Copy the material below exactly, but only from the line with "Toggle the mobile preview icon" onward, the final line included.

Start of Block

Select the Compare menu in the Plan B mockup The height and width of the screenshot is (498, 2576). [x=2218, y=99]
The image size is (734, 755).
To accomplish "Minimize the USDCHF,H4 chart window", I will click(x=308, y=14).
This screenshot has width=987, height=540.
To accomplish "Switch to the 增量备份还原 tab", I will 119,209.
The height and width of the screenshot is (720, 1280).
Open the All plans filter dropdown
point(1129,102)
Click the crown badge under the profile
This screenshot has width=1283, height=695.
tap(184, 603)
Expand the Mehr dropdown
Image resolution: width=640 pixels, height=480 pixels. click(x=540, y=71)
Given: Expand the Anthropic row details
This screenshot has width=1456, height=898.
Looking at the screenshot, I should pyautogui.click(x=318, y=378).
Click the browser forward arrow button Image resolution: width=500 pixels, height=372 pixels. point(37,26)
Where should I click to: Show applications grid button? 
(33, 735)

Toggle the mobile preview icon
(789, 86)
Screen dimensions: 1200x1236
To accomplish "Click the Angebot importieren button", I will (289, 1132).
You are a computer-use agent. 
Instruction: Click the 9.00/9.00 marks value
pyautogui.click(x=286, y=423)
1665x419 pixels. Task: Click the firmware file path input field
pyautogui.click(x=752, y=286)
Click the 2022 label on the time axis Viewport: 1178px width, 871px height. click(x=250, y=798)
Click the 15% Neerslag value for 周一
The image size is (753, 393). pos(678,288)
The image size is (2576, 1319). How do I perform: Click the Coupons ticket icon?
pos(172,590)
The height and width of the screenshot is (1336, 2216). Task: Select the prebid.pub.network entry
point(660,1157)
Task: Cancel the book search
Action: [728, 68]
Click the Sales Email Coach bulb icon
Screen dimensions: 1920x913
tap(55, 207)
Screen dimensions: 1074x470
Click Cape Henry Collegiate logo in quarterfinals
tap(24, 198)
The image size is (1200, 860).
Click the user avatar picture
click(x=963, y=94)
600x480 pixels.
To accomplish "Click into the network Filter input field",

End of Block

§ Output:
Toggle the mobile preview icon
(789, 86)
Screen dimensions: 1200x1236
To accomplish "Click the Angebot importieren button", I will (289, 1132).
You are a computer-use agent. 
Instruction: Click the 9.00/9.00 marks value
pyautogui.click(x=286, y=423)
1665x419 pixels. Task: Click the firmware file path input field
pyautogui.click(x=752, y=286)
Click the 2022 label on the time axis Viewport: 1178px width, 871px height. click(x=250, y=798)
Click the 15% Neerslag value for 周一
The image size is (753, 393). pos(678,288)
The image size is (2576, 1319). How do I perform: Click the Coupons ticket icon?
pos(172,590)
The height and width of the screenshot is (1336, 2216). Task: Select the prebid.pub.network entry
point(660,1157)
Task: Cancel the book search
Action: [728, 68]
Click the Sales Email Coach bulb icon
Screen dimensions: 1920x913
tap(55, 207)
Screen dimensions: 1074x470
Click Cape Henry Collegiate logo in quarterfinals
tap(24, 198)
The image size is (1200, 860).
Click the user avatar picture
click(x=963, y=94)
600x480 pixels.
To accomplish "Click into the network Filter input field",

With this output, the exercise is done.